There's a lengthy discussion to be had here, and there's enough lawyerspeak in every provider's data retention policy to wiggle out of anything. A few notes from their current data use page:

> If you enable “Privacy Mode” in Cursor’s settings: zero data retention will be enabled for our model providers. Cursor may store some code data to provide extra features. None of your code will ever be trained on by us or any third-party.

Note the "may store some code data" and "none of your code will ever be trained on". In general you never want to include actual customer code in training the data, because of leaks that you may not want. Say someone has a hash somewhere, and your model autocompletes that hash. Bad. But that's not to say you couldn't train a reward model on pairs of prompts + completions. You have "some code data" (which could be acceptance rate) and use that. You just need to store the acceptance rate. And later, when you train new models, you check against that reward model. Does my new model reply close enough to score higher? If so, you're going in the right direction.

> If you choose to turn off “Privacy Mode”: we may use and store codebase data, prompts, editor actions, code snippets, and other code data and actions to improve our AI features and train our models.

Self explainatory.

> Even if you use your API key, your requests will still go through our backend!

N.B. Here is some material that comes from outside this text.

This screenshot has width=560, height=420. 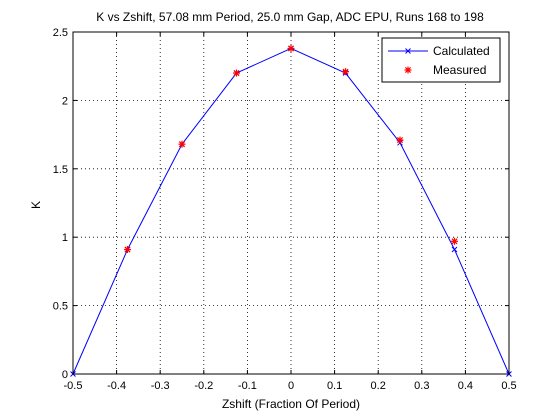 I want to click on legend-label: Calculated, so click(x=462, y=51).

They are collecting data even if you BYOK.

> If you choose to index your codebase, Cursor will upload your codebase in small chunks to our server to compute embeddings, but all plaintext code for computing embeddings ceases to exist after the life of the request. The embeddings and metadata about your codebase (hashes, file names) may be stored in our database.

They don't store (nor need to store) plain text, but they may store embeddings and metadata. Again, you can use those to train other things, not necessarily models. You can use metadata to check if you're going in the right direction.